Everything old is new again. Everything.
It’s in the way you dress. The way you boogie down. The way you sign your unemployment check. You’re a man who likes to do things your own way. And on those special odd-numbered Saturdays when driving is permitted, you want it in your car. It’s that special feeling of a zero-emissions wind at your back and a road ahead meandering with possibilities. The kind of feeling you get behind the wheel of the Pelosi GTxi SS/Rt Sport Edition from Congressional Motors.
All new for 2012, the Pelosi GTxi SS/Rt Sport Edition is the mandatory American car so advanced it took $100 billion and an entire Congress to design it. We started with same reliable 7-way hybrid ethanol-biodeisel-electric-clean coal-wind-solar-pedal power plant behind the base model Pelosi, but packed it with extra oomph and the sassy styling pizazz that tells the world that 1974 Detroit is back again — with a vengeance.
We’ve subsidized the features you want and taxed away the rest. With its advanced Al Gore-designed V-3 under the hood pumping out 22.5 thumping, carbon-neutral ponies of Detroit muscle, you’ll never be late for the Disco or the Day Labor Shelter. Engage the pedal drive or strap on the optional jumbo mizzenmast, and the GTxi SS/Rt Sport Edition easily exceeds 2016 CAFE mileage standards. At an estimated 268 MPG, that’s a savings of nearly $1800 per week in fuel cost over the 2011 Pelosi.
Even with increased performance we didn’t skimp on safety. With 11-point passenger racing harnesses, 15-way airbags, and mandatory hockey helmet, you’ll have the security knowing that you could survive a 45 MPH collision even if the GTxi SS/Rt were capable of that kind of illegal speed.
But the changes don’t stop there.
Well, they wouldn’t, would they? ‘Hawk only got one thing wrong here: with Our Most Benevolent Lord seizing the reins of power soon, these wonderful new People’s Automotive Transport Modules will all be FREE!

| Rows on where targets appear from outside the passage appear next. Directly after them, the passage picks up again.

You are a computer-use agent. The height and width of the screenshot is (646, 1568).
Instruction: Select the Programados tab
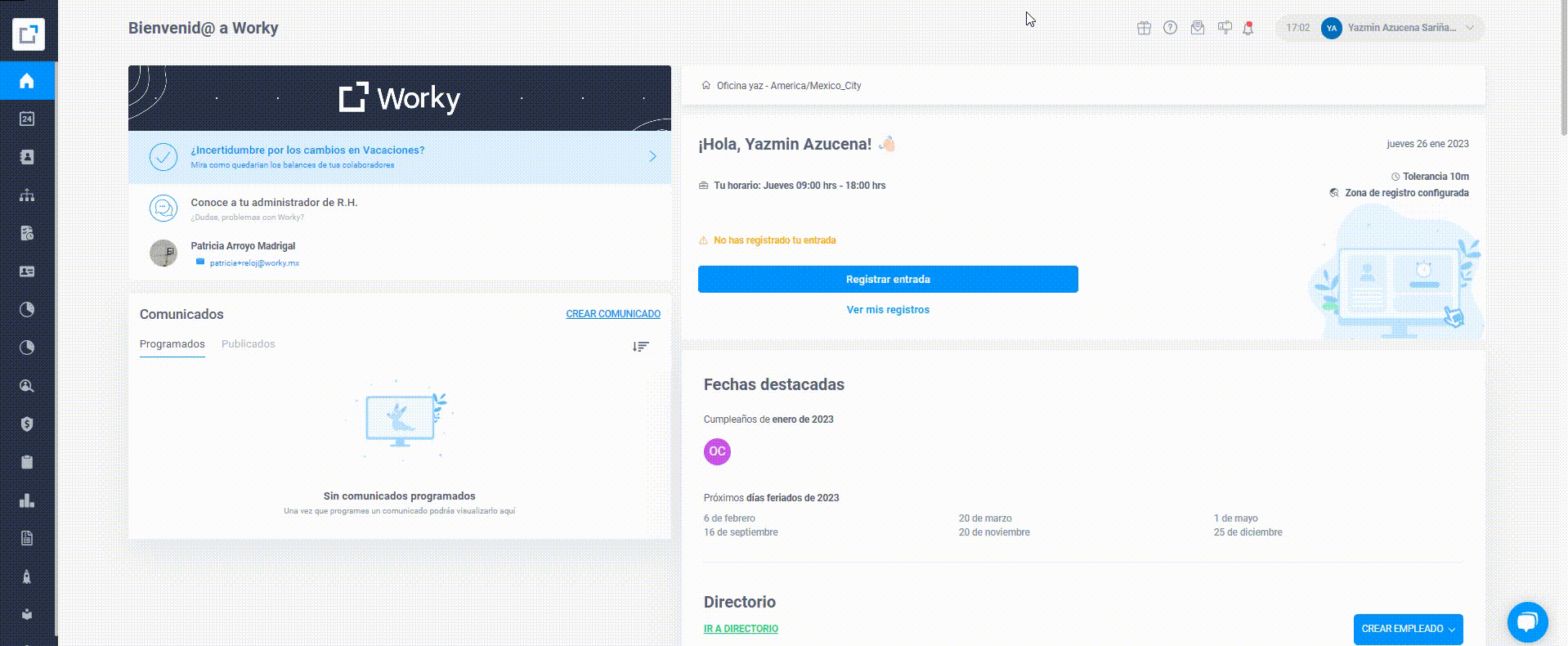tap(172, 344)
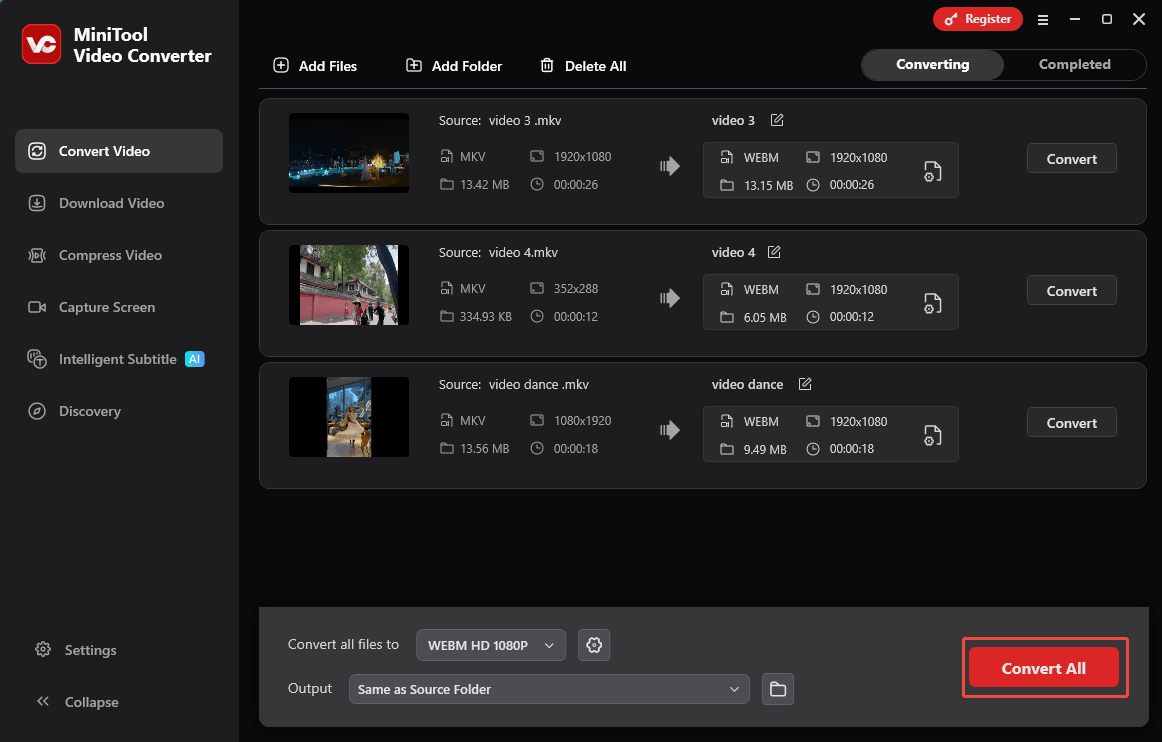The height and width of the screenshot is (742, 1162).
Task: Open Download Video in the sidebar
Action: point(110,203)
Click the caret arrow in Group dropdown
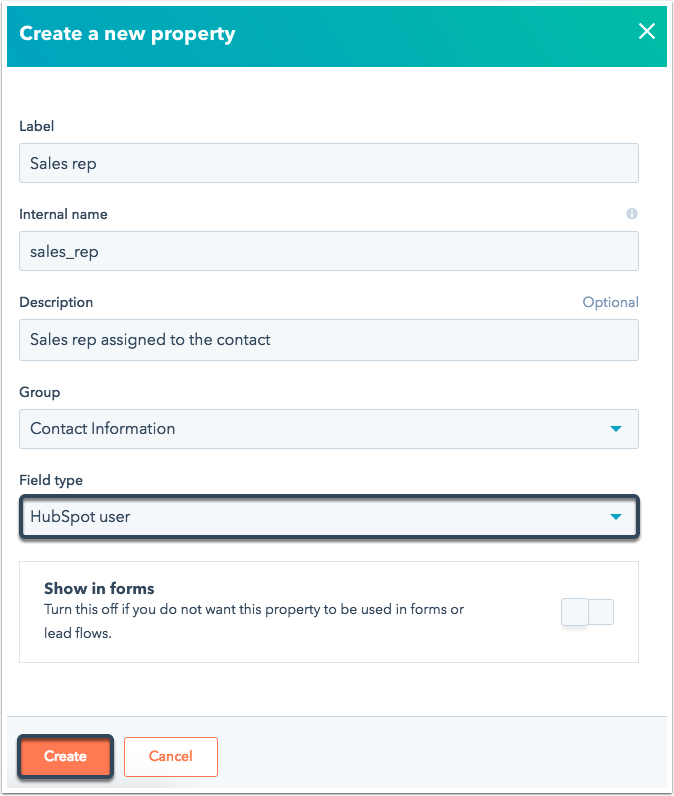The image size is (674, 796). pos(616,429)
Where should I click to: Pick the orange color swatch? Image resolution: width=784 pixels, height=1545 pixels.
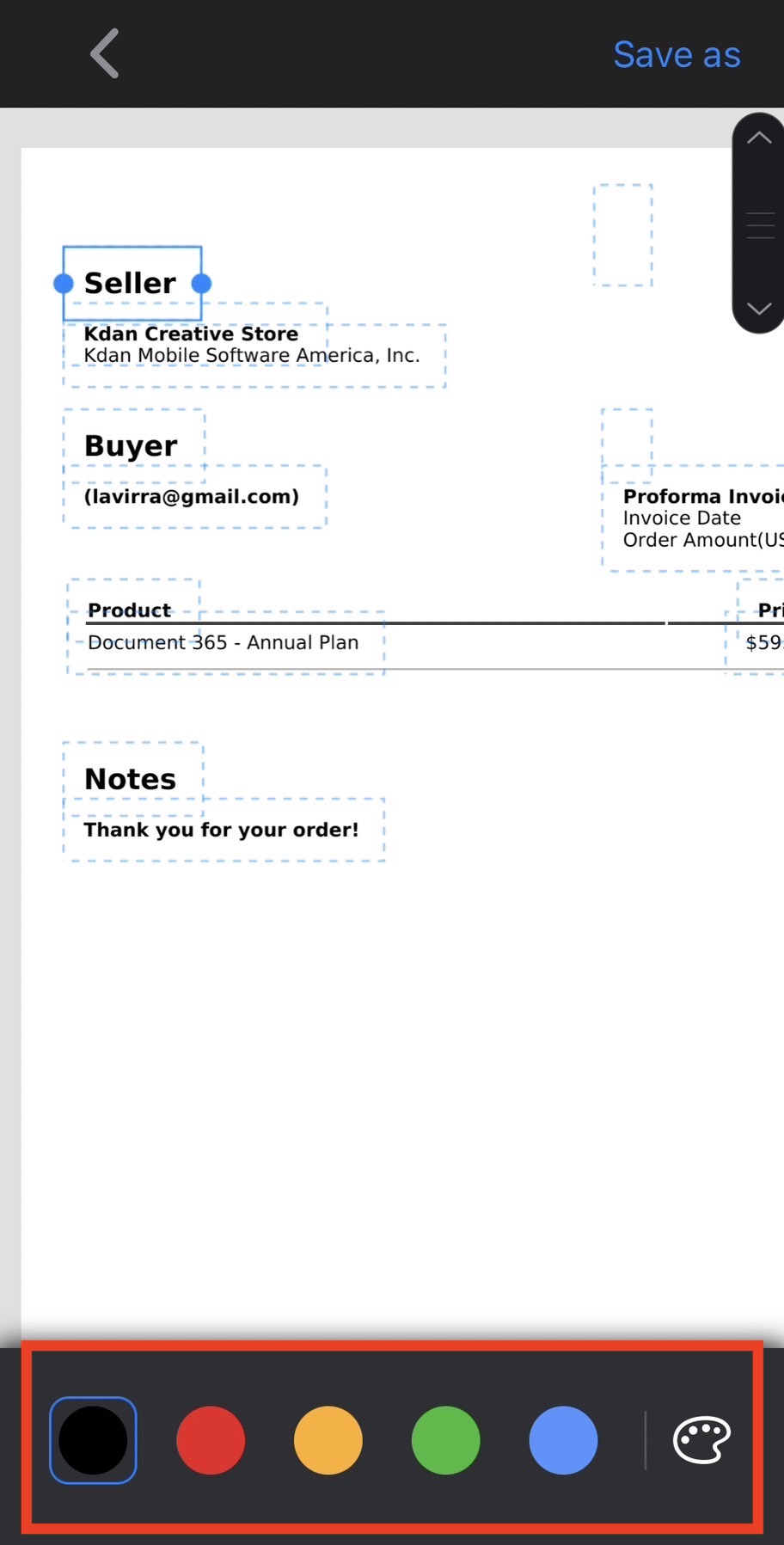click(x=328, y=1440)
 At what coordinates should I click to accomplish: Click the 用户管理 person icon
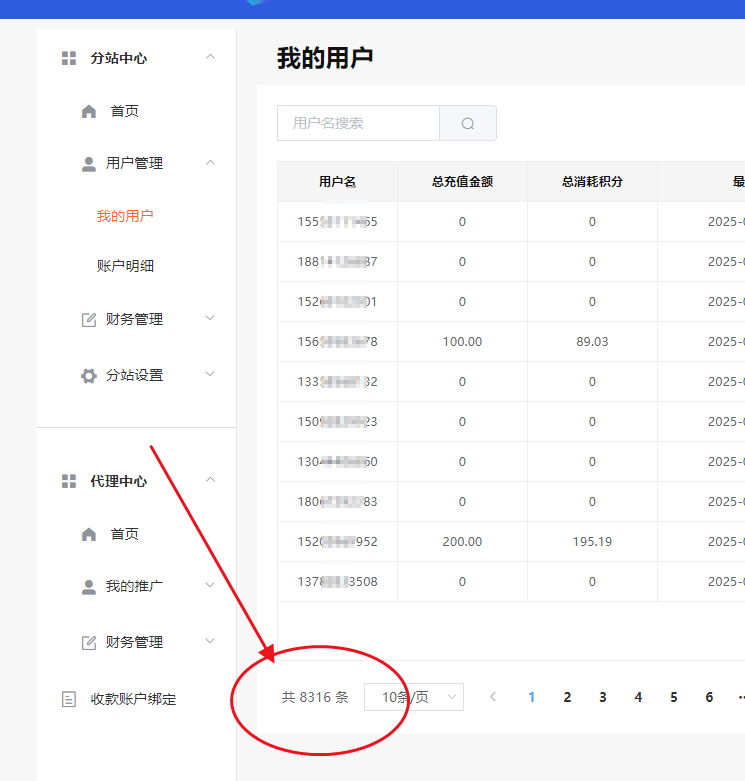[89, 164]
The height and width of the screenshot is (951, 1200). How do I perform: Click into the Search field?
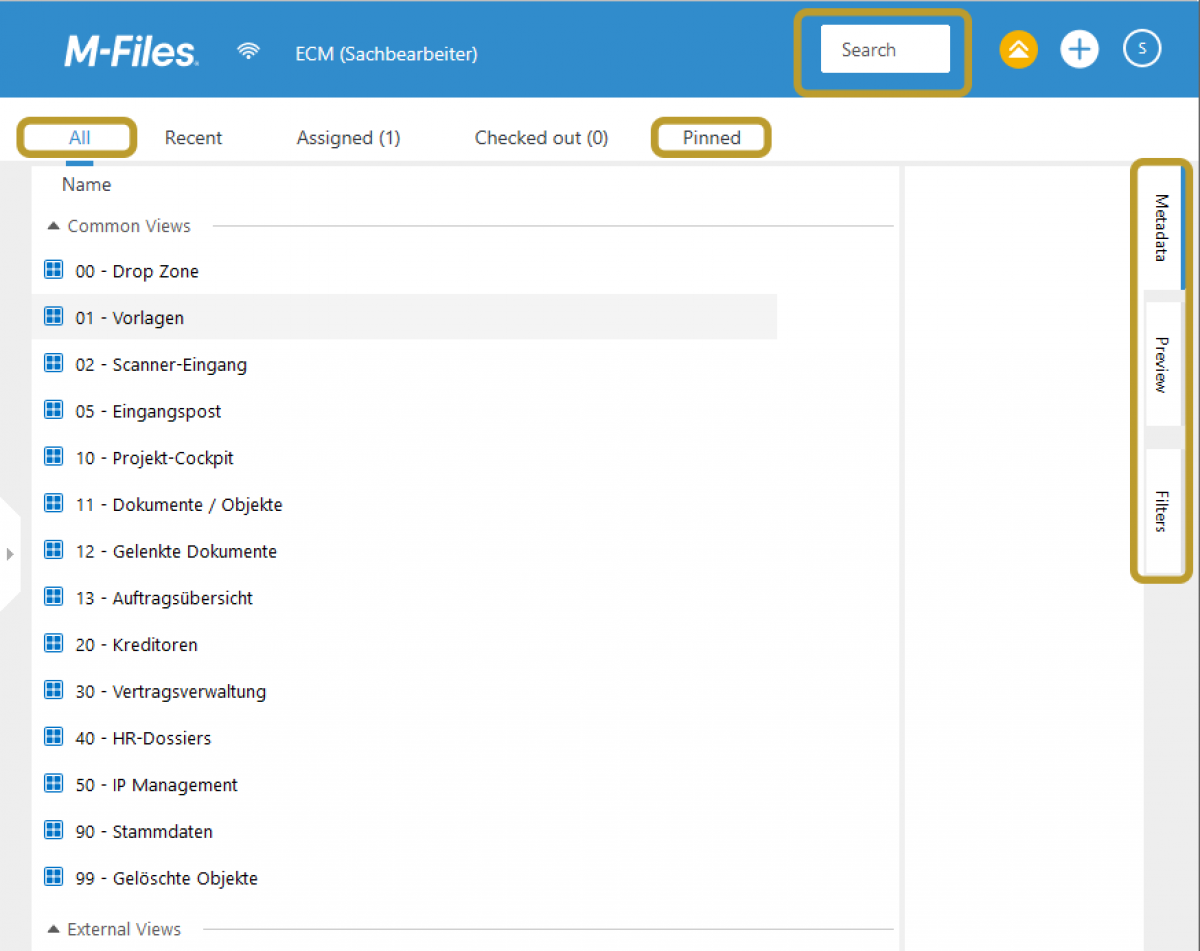884,50
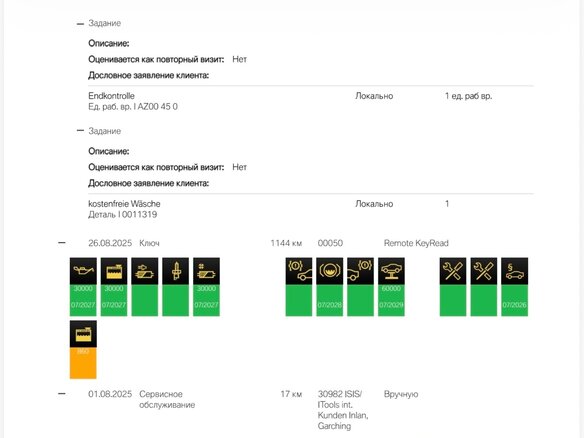
Task: Select the microfilter icon with snowflake symbol
Action: coord(206,271)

Also, proper tire inflation will be mandatory.
Update! Chris Muir writes: “My dad designed that car!”
It was waaaay back in ‘72. The specs said it had to fit sideways on a truckbed, hence its length.
Batteries were primitive back then, as well as drives, etc. It was an aluminum roll cage & ABS skin and did indeed meet crash specs.
Slow as hell, but it was street legal, I drove it to high school.
Is there a pic, you ask? Why yes; yes, there is:
I was geek before geek was cool — the Muirmobile in action!
What’d I say? Everything old is new again.